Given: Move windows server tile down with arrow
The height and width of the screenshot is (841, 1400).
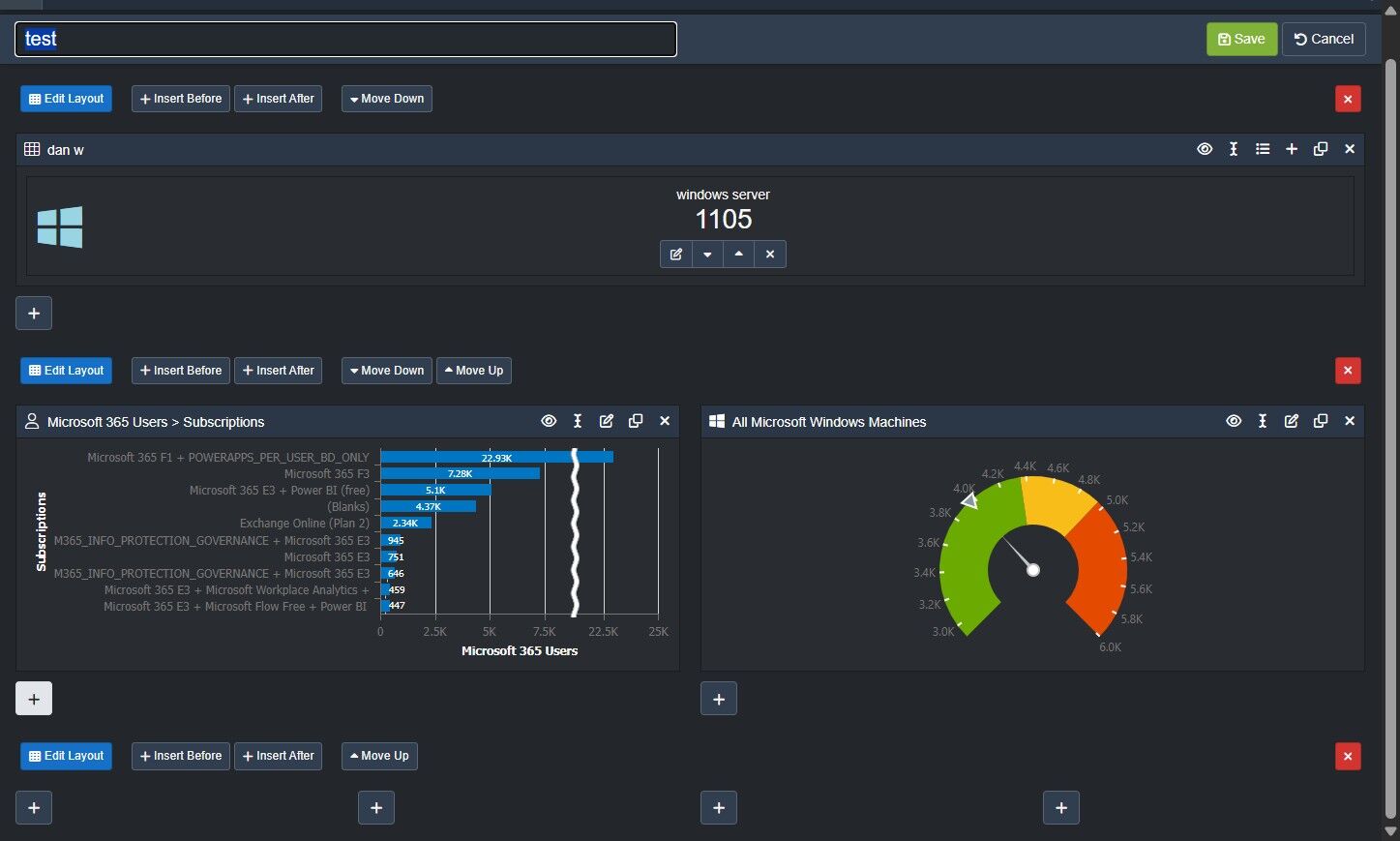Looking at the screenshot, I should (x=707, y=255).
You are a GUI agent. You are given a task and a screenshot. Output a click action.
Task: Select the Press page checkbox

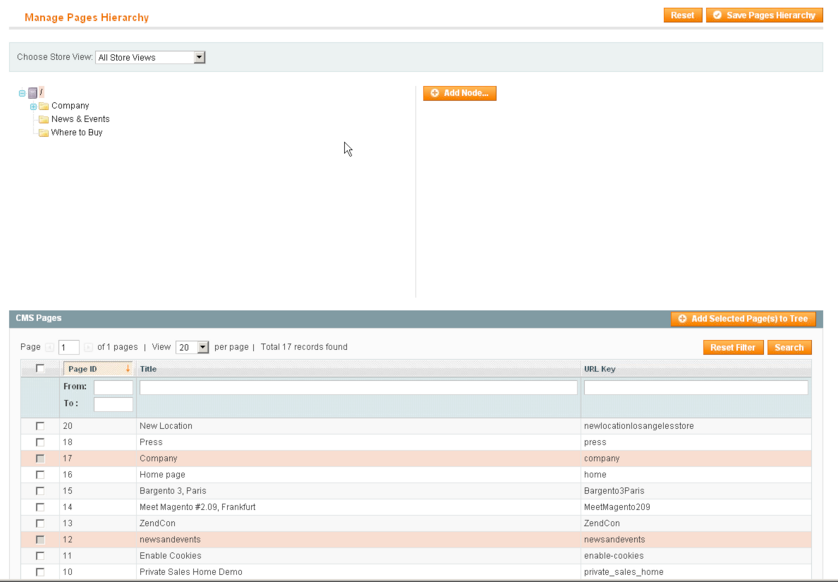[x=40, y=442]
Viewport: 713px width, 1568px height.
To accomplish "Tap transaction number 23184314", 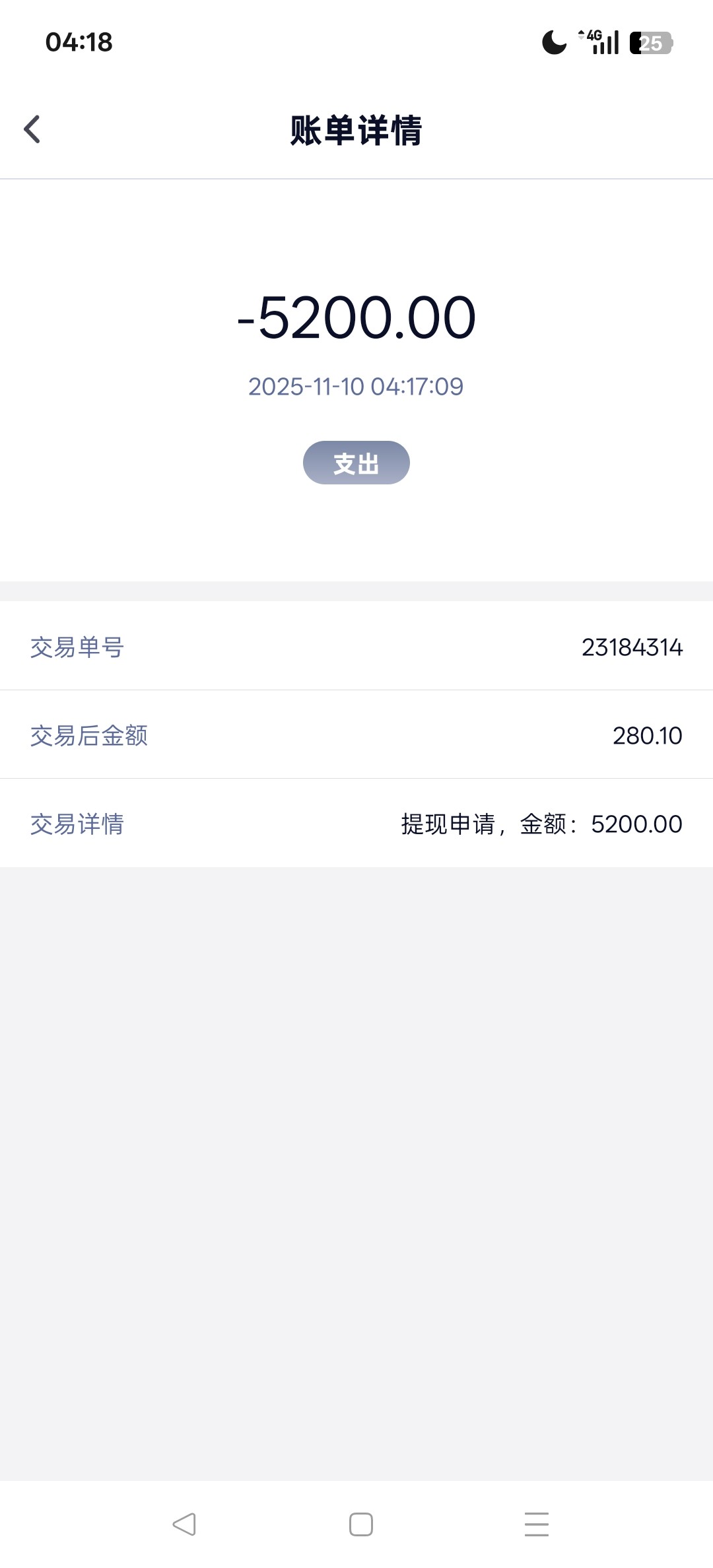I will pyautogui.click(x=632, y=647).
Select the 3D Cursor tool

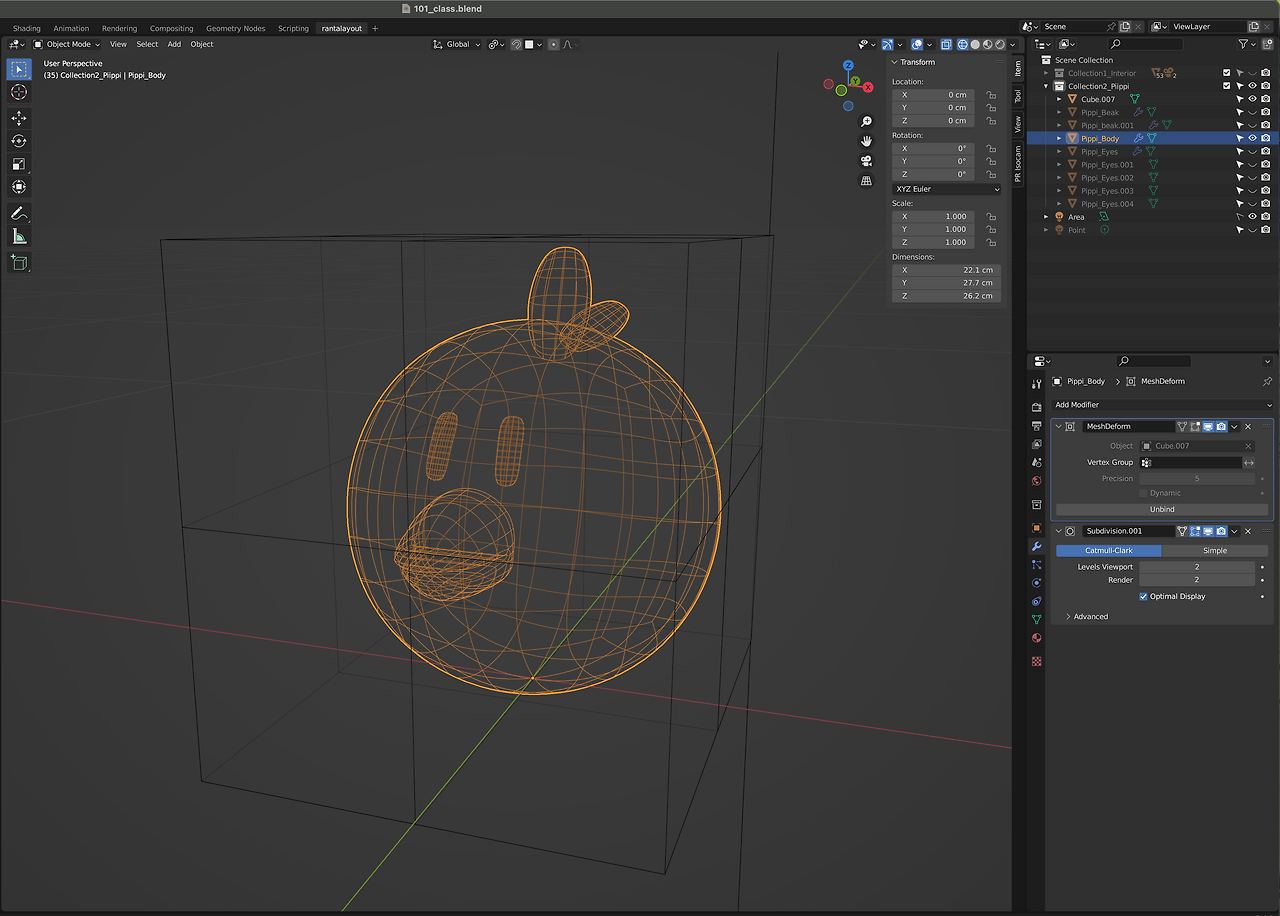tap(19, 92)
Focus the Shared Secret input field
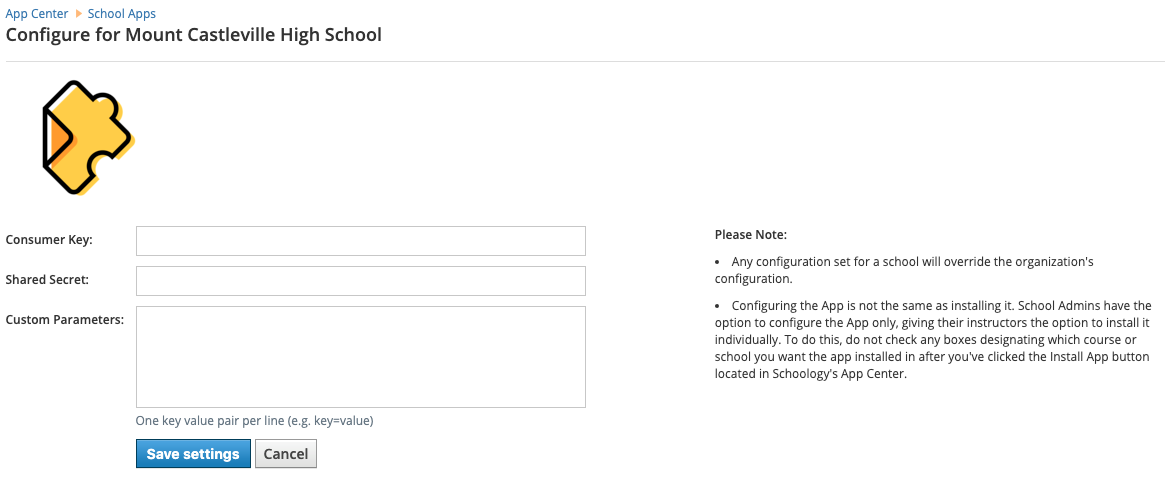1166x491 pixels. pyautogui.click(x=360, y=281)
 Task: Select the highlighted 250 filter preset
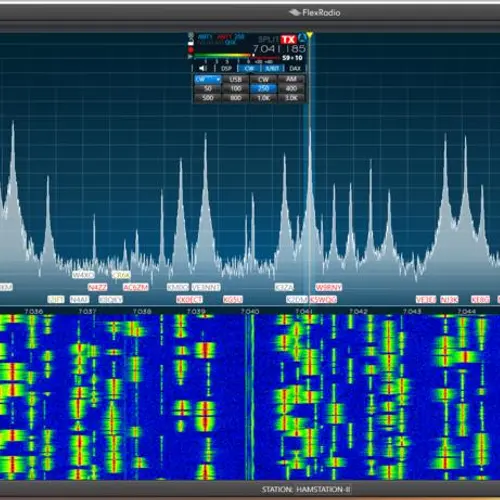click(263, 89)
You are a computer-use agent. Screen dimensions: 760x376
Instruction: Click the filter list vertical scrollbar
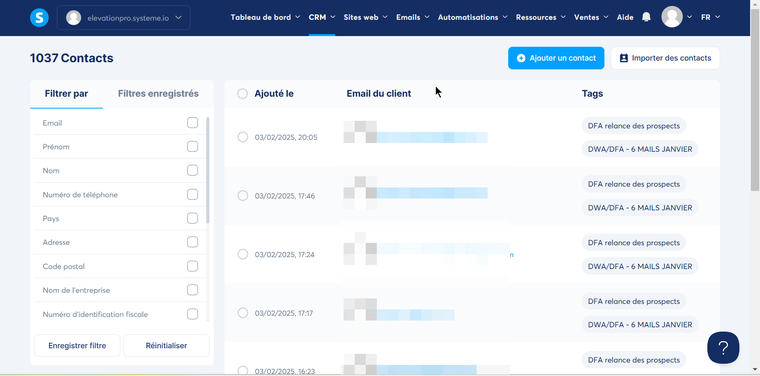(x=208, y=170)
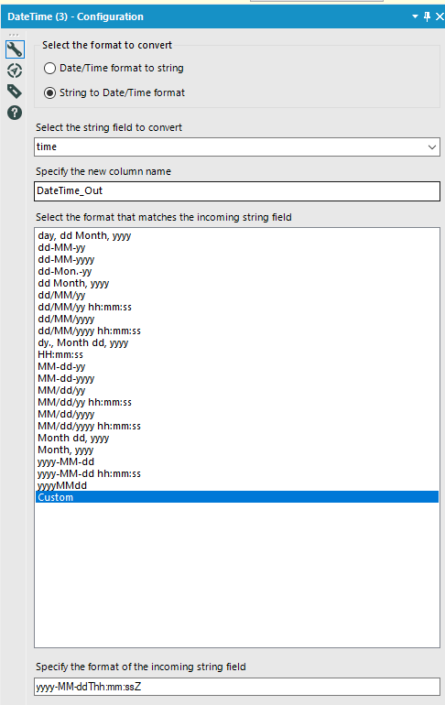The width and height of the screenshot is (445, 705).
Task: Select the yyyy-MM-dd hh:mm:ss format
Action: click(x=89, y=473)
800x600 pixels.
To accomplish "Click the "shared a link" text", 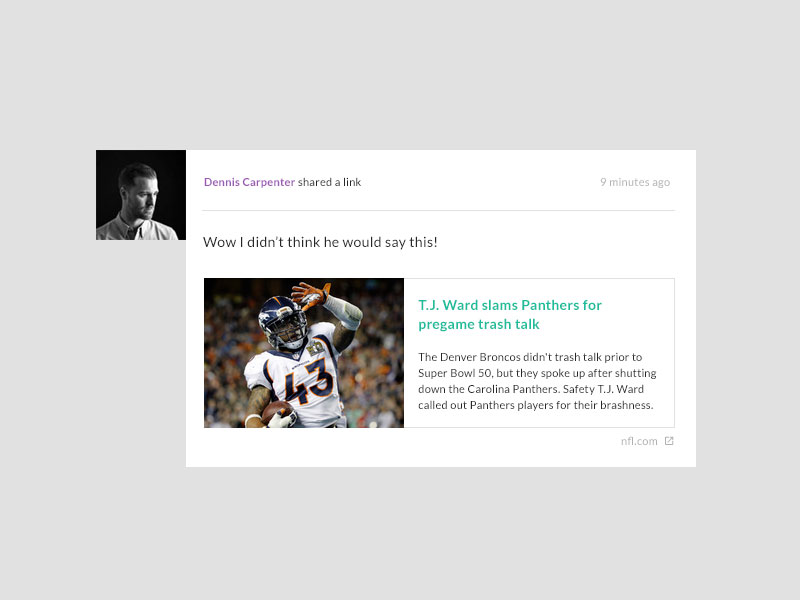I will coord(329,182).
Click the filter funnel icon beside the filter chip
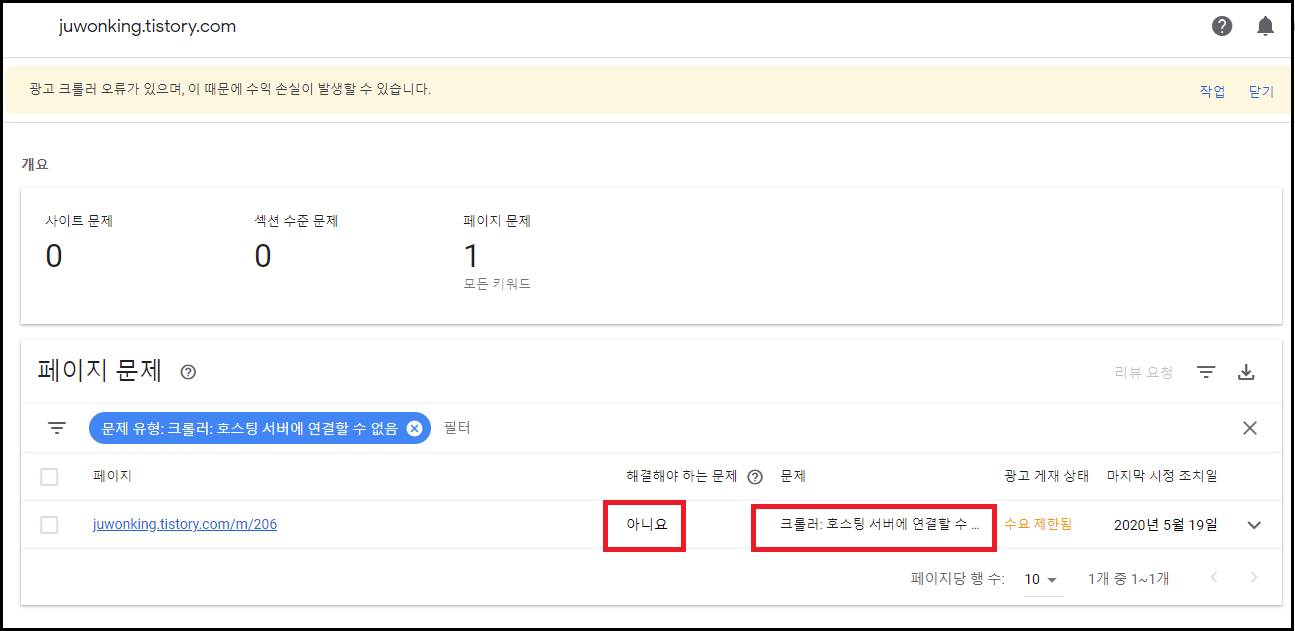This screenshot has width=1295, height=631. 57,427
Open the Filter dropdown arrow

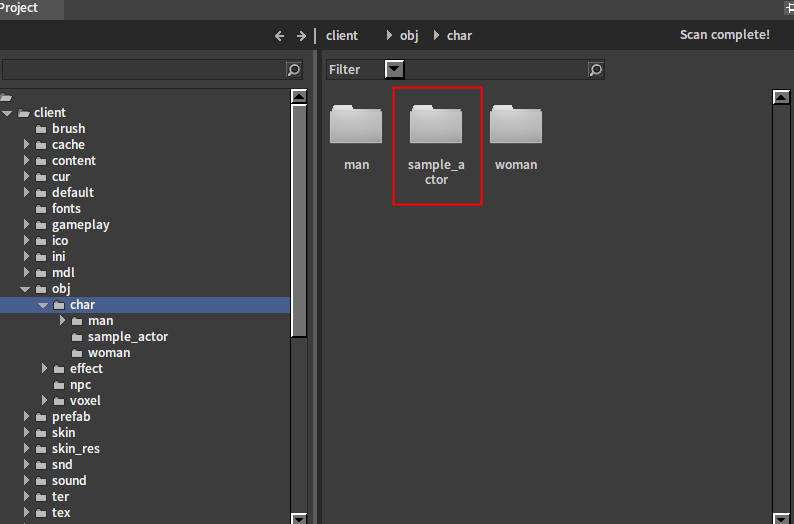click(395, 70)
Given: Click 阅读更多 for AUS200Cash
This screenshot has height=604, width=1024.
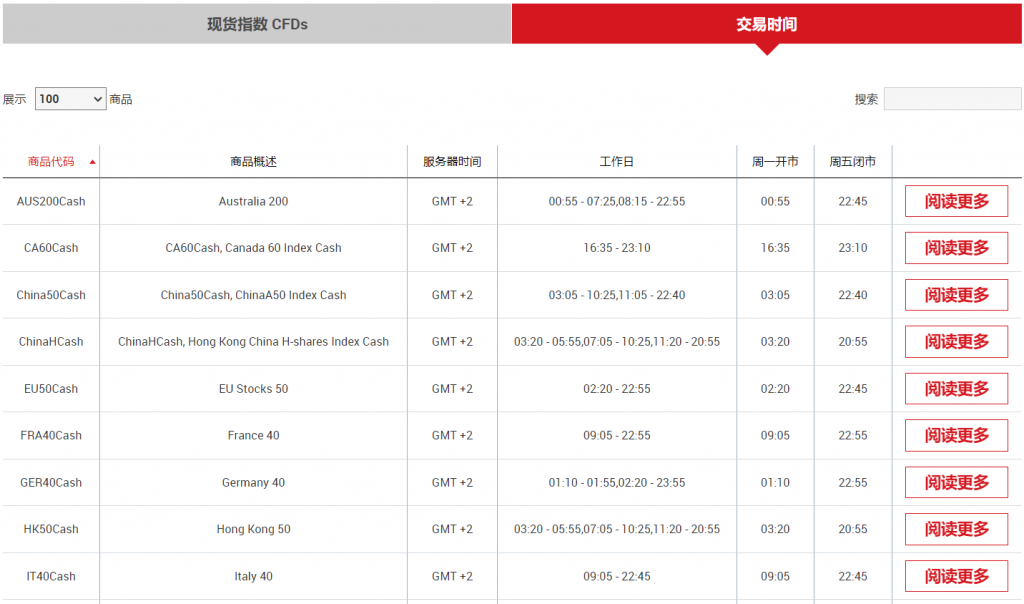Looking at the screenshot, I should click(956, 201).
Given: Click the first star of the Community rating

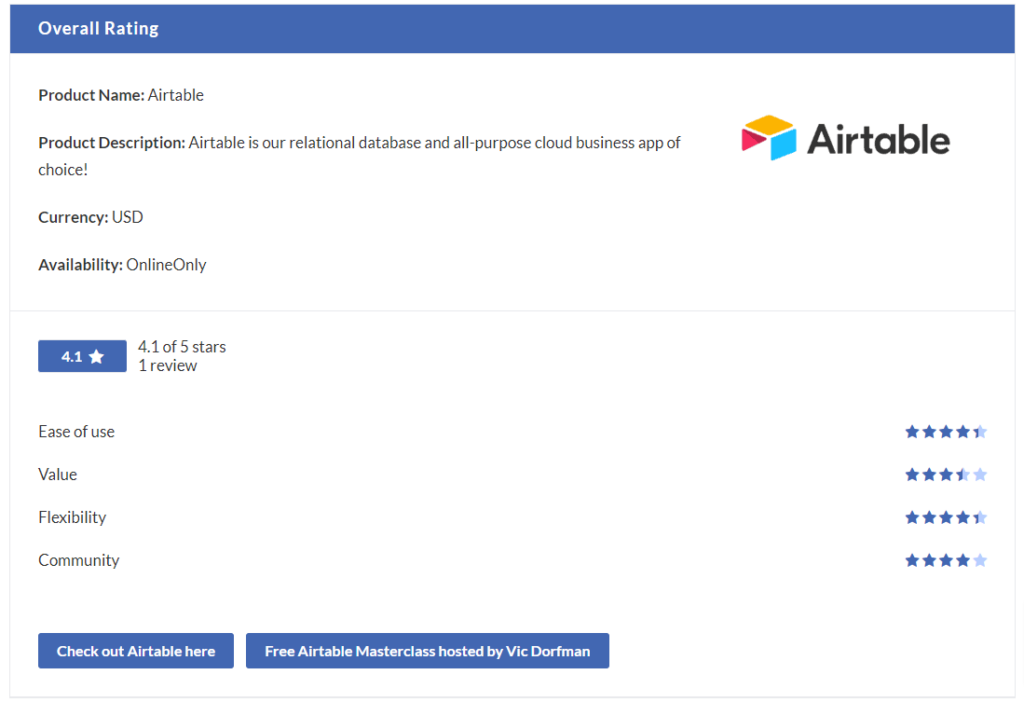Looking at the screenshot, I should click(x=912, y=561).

*WHAT YOU HAVE TO DO*
Taking every line of the records above into account, tally those that contain "agent" and give only the total.

*OUTPUT*
2